真相がいまだ闇の中であることに変わりはありません。

遺体の検視・解剖で判明したこと

死亡日の翌日となる4月26日未明、尾崎豊さんの遺体は死因解明のため千住署から東京医科歯科大に移送されました。

内臓には覚醒剤を経口摂取した痕跡があり、肺にも覚醒剤中毒の形跡がみられたそうです。

尾崎さんは覚醒剤の多量摂取による急性メタンフェタミン中毒を起こし、これが肺水腫を誘引したと結論づけられています。

司法解剖を終えた遺体は霊安室の出入り口から、千住の自宅にほど近い妻・繁美さんの実家マンションへ。

無言の帰宅を出迎えたのは繁美さん、一人息子の裕哉くん、尾崎さんの父・健一さんらでした。

マンションの敷地内にはファンが殺到し、警察によるロープ規制も。

ファンはいつまでも立ち去らず、事務所関係者が「尾崎は人に迷惑をかけることが嫌いだった」「やっと眠れたのだから、帰ってください」と土下座して説得する一幕もありました。

尾崎豊の遺書の真贋は?

尾崎豊さんの遺書とされる文書の存在は、1994年の時点で報じられていました。

あるジャーナリストによって全文公開されたのは、2011年の『文藝春秋』12月号です。

長男が物心つくまで公表は控えるという繁美夫人との約束のもと、長く封印されていたのだそう。

尾崎さんのセカンドバッグから見つかったというその遺書は、「さようなら 私は夢見ます」と結ばれており、また自宅で発見されたという別の1通は、妻と子に幸せになってほしいという思いがつづられていました。

公開したジャーナリストは他殺説を否定し、自殺だったと結論づけています。

ところが、尾崎さんの父と兄は遺書の真贋に疑念を抱き、父親は自殺説を否定。


そのためか、遺書の内容にはいまだ納得できないファンも多く、真贋を問う声も多く聞かれます。

あげくには遺書捏造疑惑まで浮上することになりました。

自殺や他殺ではなく、事故死の可能性も

とかく自殺か、他殺かが争点になりがちな尾崎豊さんの不審死。

ですが、そのどちらでもなく事故死だった可能性も捨てきれないでしょう。

亡くなる前々日には八角親方(当時は横綱・北勝海)と知り合い、チケットを送るのでライブに来てくださいと話しています。

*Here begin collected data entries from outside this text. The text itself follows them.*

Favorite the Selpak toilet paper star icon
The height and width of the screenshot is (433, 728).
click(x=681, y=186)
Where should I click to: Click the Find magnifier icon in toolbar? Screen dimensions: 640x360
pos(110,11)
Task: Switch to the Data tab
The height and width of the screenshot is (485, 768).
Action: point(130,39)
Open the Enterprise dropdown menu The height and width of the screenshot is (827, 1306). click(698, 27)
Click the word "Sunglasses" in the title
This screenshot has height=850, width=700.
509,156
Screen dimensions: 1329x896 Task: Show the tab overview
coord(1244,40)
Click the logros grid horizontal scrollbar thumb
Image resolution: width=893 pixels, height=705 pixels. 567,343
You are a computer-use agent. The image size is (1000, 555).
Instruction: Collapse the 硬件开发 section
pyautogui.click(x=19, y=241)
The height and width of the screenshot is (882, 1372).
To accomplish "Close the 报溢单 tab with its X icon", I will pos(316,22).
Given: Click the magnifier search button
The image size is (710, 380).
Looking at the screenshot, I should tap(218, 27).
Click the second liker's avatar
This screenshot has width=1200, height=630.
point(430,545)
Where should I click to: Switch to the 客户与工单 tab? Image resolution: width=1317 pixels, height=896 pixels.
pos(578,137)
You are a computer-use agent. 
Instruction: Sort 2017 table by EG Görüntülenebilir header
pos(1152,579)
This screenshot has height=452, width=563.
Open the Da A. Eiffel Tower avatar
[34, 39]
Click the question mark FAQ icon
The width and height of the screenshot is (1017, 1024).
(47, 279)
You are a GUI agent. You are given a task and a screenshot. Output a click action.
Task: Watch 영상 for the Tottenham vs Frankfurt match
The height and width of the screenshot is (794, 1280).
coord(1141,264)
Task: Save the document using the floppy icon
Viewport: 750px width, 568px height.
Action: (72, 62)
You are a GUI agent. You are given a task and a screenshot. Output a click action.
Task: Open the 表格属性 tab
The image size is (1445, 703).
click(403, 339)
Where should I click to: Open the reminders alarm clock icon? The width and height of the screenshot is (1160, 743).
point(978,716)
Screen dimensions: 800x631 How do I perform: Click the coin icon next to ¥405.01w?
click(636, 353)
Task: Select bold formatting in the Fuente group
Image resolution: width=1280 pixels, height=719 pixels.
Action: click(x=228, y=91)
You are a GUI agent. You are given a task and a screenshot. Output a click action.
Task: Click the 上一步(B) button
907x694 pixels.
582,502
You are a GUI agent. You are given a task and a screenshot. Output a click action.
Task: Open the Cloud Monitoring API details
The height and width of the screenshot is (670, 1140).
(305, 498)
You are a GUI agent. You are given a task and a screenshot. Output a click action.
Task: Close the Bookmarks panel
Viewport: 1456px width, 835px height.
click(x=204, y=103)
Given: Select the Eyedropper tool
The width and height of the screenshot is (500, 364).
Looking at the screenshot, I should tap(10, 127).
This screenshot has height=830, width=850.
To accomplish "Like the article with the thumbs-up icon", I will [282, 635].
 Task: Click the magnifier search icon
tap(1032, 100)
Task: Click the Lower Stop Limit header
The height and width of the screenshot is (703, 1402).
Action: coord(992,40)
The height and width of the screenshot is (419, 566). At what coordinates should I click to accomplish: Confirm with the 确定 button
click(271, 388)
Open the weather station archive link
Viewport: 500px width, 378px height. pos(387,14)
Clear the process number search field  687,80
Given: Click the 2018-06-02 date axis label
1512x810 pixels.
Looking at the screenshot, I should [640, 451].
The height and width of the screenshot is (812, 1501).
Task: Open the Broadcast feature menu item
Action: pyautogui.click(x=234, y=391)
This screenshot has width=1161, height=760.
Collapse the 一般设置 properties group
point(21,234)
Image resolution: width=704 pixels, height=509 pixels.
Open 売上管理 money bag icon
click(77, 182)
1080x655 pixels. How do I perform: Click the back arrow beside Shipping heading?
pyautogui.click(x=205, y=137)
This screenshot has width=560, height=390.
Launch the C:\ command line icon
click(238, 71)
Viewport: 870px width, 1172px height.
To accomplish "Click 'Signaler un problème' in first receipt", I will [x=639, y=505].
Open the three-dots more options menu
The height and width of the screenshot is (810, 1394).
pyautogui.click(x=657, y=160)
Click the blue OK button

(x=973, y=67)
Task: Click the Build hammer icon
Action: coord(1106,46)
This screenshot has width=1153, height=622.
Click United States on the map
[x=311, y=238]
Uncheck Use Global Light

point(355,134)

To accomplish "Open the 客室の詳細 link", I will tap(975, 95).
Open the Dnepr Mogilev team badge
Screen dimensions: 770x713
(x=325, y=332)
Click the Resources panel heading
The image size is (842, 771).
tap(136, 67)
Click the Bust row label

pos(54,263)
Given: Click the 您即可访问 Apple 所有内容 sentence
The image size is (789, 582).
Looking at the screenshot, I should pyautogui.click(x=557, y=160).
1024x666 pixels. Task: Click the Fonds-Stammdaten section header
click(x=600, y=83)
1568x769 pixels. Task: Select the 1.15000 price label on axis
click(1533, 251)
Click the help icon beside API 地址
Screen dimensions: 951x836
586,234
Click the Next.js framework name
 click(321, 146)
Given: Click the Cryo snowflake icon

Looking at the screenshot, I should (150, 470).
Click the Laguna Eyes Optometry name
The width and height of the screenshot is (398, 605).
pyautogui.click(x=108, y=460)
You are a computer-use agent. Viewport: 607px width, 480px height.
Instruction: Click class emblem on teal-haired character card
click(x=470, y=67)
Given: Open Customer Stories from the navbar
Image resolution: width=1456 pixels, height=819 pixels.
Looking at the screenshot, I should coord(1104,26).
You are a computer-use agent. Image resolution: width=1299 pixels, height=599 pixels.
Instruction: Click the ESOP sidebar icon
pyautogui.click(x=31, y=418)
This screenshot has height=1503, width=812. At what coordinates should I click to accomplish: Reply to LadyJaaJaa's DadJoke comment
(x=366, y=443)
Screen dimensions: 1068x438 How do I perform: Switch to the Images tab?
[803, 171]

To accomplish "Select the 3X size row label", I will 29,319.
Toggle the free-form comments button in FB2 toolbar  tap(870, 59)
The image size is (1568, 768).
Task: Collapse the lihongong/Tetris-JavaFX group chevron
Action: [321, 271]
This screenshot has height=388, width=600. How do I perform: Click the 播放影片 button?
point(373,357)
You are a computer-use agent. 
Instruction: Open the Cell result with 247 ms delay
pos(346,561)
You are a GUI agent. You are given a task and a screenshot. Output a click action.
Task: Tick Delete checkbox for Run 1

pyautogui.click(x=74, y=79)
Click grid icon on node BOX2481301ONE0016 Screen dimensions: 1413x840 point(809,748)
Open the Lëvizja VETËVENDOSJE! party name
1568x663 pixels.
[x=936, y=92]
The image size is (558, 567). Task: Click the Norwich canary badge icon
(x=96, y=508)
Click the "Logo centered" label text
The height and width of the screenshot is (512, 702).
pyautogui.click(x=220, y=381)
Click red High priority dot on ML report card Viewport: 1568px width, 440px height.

また検死を担当した支倉逸人氏によると、全身のすり傷と打撲傷は暴行によるものとは異なっていたとのこと。

発見時には暴れて転倒したり、ブロック塀に頭を打ちつけていたという目撃証言もあり、これらは覚醒剤中毒者によくみられる異常行動とのことです。

支倉氏はまた、覚醒剤の致死量には大きな個人差があるため、殺害の手段とするには確実性に欠けるとも指摘しています。

尾崎豊が倒れていた場所、「尾崎ハウス」取り壊し

尾崎豊さんが倒れていた都内足立区千住河原町の民家は、その後、連日訪れるファンがいたことをきっかけに、居住者の小峰忠雄&豊子夫妻が一室を開放。

「尾崎ハウス」としてファンの聖地になりました。

しかし20回忌となる2011年、夫妻は大阪の長男一家と暮らすため、築60年を超える自宅の建て替えを決意。

「尾崎ハウス」は解体されることになりました。

解体工事の初日には、思い出の「尾崎ハウス」に別れを告げる多くのファンの姿が。

誰もが心の中で小峰夫妻に感謝していたことでしょう。

謎を秘めた死のせいか、生前に増してカリスマ性が際立った感のある尾崎豊さん。

あの日いったい何が起きたのか、真相はご本人しかわからない謎であり続けるのかもしれません。